··· Material for this exercise ···
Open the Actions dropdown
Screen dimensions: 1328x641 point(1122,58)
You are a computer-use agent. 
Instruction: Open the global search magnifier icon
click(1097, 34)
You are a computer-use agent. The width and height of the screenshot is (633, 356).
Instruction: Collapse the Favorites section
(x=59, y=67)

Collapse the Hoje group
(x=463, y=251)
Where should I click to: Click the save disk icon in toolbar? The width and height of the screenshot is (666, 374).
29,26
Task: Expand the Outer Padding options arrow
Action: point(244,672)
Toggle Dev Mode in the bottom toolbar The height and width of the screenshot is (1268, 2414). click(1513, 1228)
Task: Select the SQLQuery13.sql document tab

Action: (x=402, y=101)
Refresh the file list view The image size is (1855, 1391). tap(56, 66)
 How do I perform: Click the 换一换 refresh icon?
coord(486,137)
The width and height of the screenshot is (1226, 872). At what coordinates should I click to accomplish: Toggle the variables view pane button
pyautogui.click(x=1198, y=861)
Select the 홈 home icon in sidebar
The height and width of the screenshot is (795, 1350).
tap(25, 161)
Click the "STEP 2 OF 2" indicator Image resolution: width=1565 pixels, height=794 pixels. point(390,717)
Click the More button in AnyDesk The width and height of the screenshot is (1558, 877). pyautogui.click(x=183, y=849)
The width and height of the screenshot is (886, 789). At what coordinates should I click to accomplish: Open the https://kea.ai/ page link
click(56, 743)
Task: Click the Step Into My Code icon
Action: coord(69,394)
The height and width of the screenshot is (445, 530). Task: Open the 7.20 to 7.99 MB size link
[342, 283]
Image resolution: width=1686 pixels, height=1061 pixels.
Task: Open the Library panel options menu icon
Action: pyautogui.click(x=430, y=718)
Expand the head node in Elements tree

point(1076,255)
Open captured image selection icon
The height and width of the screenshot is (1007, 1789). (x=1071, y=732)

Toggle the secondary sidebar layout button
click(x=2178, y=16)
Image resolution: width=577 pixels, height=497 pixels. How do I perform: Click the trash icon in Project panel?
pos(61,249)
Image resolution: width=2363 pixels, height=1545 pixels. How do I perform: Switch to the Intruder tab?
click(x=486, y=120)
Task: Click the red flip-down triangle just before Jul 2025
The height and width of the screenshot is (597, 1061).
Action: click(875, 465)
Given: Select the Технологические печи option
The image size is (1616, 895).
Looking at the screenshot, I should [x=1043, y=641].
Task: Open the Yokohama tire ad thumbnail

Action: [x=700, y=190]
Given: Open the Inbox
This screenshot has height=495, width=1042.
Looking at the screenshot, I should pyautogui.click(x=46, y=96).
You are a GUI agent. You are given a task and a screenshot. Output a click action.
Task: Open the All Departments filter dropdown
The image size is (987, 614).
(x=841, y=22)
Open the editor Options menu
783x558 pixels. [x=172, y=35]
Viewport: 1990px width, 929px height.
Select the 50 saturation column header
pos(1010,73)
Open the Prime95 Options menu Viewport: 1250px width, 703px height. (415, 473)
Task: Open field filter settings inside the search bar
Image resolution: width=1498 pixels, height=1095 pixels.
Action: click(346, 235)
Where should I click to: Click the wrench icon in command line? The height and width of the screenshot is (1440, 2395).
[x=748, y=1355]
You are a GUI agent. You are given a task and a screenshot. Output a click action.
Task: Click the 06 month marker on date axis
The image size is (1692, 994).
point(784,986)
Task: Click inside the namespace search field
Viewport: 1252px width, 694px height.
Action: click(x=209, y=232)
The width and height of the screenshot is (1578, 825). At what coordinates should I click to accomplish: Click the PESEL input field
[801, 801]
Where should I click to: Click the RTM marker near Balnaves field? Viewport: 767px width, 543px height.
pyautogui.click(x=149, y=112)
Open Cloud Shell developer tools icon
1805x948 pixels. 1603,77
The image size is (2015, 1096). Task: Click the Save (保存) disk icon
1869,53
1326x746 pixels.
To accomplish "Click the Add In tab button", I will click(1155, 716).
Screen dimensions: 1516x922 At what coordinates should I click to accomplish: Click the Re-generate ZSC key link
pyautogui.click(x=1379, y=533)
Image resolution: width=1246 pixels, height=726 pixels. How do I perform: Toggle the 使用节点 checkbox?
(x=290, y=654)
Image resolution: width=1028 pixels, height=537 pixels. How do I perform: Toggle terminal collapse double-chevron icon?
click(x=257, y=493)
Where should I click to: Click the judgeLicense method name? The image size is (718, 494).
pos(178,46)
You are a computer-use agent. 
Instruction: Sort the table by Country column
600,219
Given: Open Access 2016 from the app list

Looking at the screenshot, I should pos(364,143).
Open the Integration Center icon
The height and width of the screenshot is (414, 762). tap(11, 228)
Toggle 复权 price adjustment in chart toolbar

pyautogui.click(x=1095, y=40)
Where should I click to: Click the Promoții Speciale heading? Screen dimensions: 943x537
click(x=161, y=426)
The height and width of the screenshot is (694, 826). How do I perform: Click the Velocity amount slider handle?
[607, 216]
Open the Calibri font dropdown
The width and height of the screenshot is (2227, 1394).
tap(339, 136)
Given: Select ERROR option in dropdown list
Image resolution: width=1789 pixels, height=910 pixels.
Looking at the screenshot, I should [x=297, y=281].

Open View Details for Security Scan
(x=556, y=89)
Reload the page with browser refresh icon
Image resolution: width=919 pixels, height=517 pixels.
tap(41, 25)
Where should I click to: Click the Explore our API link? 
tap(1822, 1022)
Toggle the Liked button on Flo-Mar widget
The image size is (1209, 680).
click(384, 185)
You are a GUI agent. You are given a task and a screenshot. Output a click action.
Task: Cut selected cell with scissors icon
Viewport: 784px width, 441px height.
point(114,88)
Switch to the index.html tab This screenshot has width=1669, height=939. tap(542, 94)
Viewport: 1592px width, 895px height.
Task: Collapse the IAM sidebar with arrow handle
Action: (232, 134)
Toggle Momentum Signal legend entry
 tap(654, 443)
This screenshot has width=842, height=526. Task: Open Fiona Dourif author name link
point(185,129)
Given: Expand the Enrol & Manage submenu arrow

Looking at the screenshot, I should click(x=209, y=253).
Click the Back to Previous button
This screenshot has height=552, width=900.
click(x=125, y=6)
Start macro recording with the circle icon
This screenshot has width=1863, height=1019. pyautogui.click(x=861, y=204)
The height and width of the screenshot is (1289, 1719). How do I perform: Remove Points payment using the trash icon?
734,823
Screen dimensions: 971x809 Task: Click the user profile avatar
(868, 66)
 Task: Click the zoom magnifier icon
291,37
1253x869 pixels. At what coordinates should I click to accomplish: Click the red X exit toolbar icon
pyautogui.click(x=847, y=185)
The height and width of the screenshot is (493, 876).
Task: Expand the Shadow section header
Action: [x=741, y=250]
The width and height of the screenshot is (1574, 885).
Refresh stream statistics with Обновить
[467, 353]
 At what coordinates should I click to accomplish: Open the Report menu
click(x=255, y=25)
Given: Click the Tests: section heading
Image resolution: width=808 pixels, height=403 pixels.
···
Task goal: Only an exact transcription of all the records above counts as an answer.

Finished task:
Open the Actions dropdown
Screen dimensions: 1328x641 point(1122,58)
You are a computer-use agent. 
Instruction: Open the global search magnifier icon
click(1097, 34)
You are a computer-use agent. The width and height of the screenshot is (633, 356).
Instruction: Collapse the Favorites section
(x=59, y=67)

Collapse the Hoje group
(x=463, y=251)
Where should I click to: Click the save disk icon in toolbar? The width and height of the screenshot is (666, 374).
29,26
Task: Expand the Outer Padding options arrow
Action: point(244,672)
Toggle Dev Mode in the bottom toolbar The height and width of the screenshot is (1268, 2414). click(1513, 1228)
Task: Select the SQLQuery13.sql document tab

Action: (x=402, y=101)
Refresh the file list view The image size is (1855, 1391). tap(56, 66)
 How do I perform: Click the 换一换 refresh icon?
coord(486,137)
The width and height of the screenshot is (1226, 872). At what coordinates should I click to accomplish: Toggle the variables view pane button
pyautogui.click(x=1198, y=861)
Select the 홈 home icon in sidebar
The height and width of the screenshot is (795, 1350).
tap(25, 161)
Click the "STEP 2 OF 2" indicator Image resolution: width=1565 pixels, height=794 pixels. point(390,717)
Click the More button in AnyDesk The width and height of the screenshot is (1558, 877). pyautogui.click(x=183, y=849)
The width and height of the screenshot is (886, 789). At what coordinates should I click to accomplish: Open the https://kea.ai/ page link
click(56, 743)
Task: Click the Step Into My Code icon
Action: coord(69,394)
The height and width of the screenshot is (445, 530). Task: Open the 7.20 to 7.99 MB size link
[342, 283]
Image resolution: width=1686 pixels, height=1061 pixels.
Task: Open the Library panel options menu icon
Action: pyautogui.click(x=430, y=718)
Expand the head node in Elements tree

point(1076,255)
Open captured image selection icon
The height and width of the screenshot is (1007, 1789). (x=1071, y=732)

Toggle the secondary sidebar layout button
click(x=2178, y=16)
Image resolution: width=577 pixels, height=497 pixels. How do I perform: Click the trash icon in Project panel?
pos(61,249)
Image resolution: width=2363 pixels, height=1545 pixels. How do I perform: Switch to the Intruder tab?
click(x=486, y=120)
Task: Click the red flip-down triangle just before Jul 2025
The height and width of the screenshot is (597, 1061).
Action: click(875, 465)
Given: Select the Технологические печи option
The image size is (1616, 895).
Looking at the screenshot, I should [x=1043, y=641].
Task: Open the Yokohama tire ad thumbnail

Action: [x=700, y=190]
Given: Open the Inbox
This screenshot has height=495, width=1042.
Looking at the screenshot, I should pyautogui.click(x=46, y=96).
You are a GUI agent. You are given a task and a screenshot. Output a click action.
Task: Open the All Departments filter dropdown
The image size is (987, 614).
(x=841, y=22)
Open the editor Options menu
783x558 pixels. [x=172, y=35]
Viewport: 1990px width, 929px height.
Select the 50 saturation column header
pos(1010,73)
Open the Prime95 Options menu Viewport: 1250px width, 703px height. (415, 473)
Task: Open field filter settings inside the search bar
Image resolution: width=1498 pixels, height=1095 pixels.
Action: click(346, 235)
Where should I click to: Click the wrench icon in command line? The height and width of the screenshot is (1440, 2395).
[x=748, y=1355]
You are a GUI agent. You are given a task and a screenshot. Output a click action.
Task: Click the 06 month marker on date axis
The image size is (1692, 994).
point(784,986)
Task: Click inside the namespace search field
Viewport: 1252px width, 694px height.
Action: click(x=209, y=232)
The width and height of the screenshot is (1578, 825). At what coordinates should I click to accomplish: Click the PESEL input field
[801, 801]
Where should I click to: Click the RTM marker near Balnaves field? Viewport: 767px width, 543px height.
pyautogui.click(x=149, y=112)
Open Cloud Shell developer tools icon
1805x948 pixels. 1603,77
The image size is (2015, 1096). Task: Click the Save (保存) disk icon
1869,53
1326x746 pixels.
To accomplish "Click the Add In tab button", I will click(1155, 716).
Screen dimensions: 1516x922 At what coordinates should I click to accomplish: Click the Re-generate ZSC key link
pyautogui.click(x=1379, y=533)
Image resolution: width=1246 pixels, height=726 pixels. How do I perform: Toggle the 使用节点 checkbox?
(x=290, y=654)
Image resolution: width=1028 pixels, height=537 pixels. How do I perform: Toggle terminal collapse double-chevron icon?
click(x=257, y=493)
Where should I click to: Click the judgeLicense method name? The image size is (718, 494).
pos(178,46)
You are a computer-use agent. 
Instruction: Sort the table by Country column
600,219
Given: Open Access 2016 from the app list

Looking at the screenshot, I should pos(364,143).
Open the Integration Center icon
The height and width of the screenshot is (414, 762). tap(11, 228)
Toggle 复权 price adjustment in chart toolbar

pyautogui.click(x=1095, y=40)
Where should I click to: Click the Promoții Speciale heading? Screen dimensions: 943x537
click(x=161, y=426)
The height and width of the screenshot is (694, 826). How do I perform: Click the Velocity amount slider handle?
[607, 216]
Open the Calibri font dropdown
The width and height of the screenshot is (2227, 1394).
tap(339, 136)
Given: Select ERROR option in dropdown list
Image resolution: width=1789 pixels, height=910 pixels.
Looking at the screenshot, I should [x=297, y=281].

Open View Details for Security Scan
(x=556, y=89)
Reload the page with browser refresh icon
Image resolution: width=919 pixels, height=517 pixels.
tap(41, 25)
Where should I click to: Click the Explore our API link? 
tap(1822, 1022)
Toggle the Liked button on Flo-Mar widget
The image size is (1209, 680).
click(384, 185)
You are a GUI agent. You are given a task and a screenshot. Output a click action.
Task: Cut selected cell with scissors icon
Viewport: 784px width, 441px height.
point(114,88)
Switch to the index.html tab This screenshot has width=1669, height=939. tap(542, 94)
Viewport: 1592px width, 895px height.
Task: Collapse the IAM sidebar with arrow handle
Action: (232, 134)
Toggle Momentum Signal legend entry
 tap(654, 443)
This screenshot has width=842, height=526. Task: Open Fiona Dourif author name link
point(185,129)
Given: Expand the Enrol & Manage submenu arrow

Looking at the screenshot, I should click(x=209, y=253).
Click the Back to Previous button
This screenshot has height=552, width=900.
click(x=125, y=6)
Start macro recording with the circle icon
This screenshot has width=1863, height=1019. pyautogui.click(x=861, y=204)
The height and width of the screenshot is (1289, 1719). How do I perform: Remove Points payment using the trash icon?
734,823
Screen dimensions: 971x809 Task: Click the user profile avatar
(868, 66)
 Task: Click the zoom magnifier icon
291,37
1253x869 pixels. At what coordinates should I click to accomplish: Click the red X exit toolbar icon
pyautogui.click(x=847, y=185)
The height and width of the screenshot is (493, 876).
Task: Expand the Shadow section header
Action: [x=741, y=250]
The width and height of the screenshot is (1574, 885).
Refresh stream statistics with Обновить
[467, 353]
 At what coordinates should I click to accomplish: Open the Report menu
click(x=255, y=25)
Given: Click the Tests: section heading
Image resolution: width=808 pixels, height=403 pixels.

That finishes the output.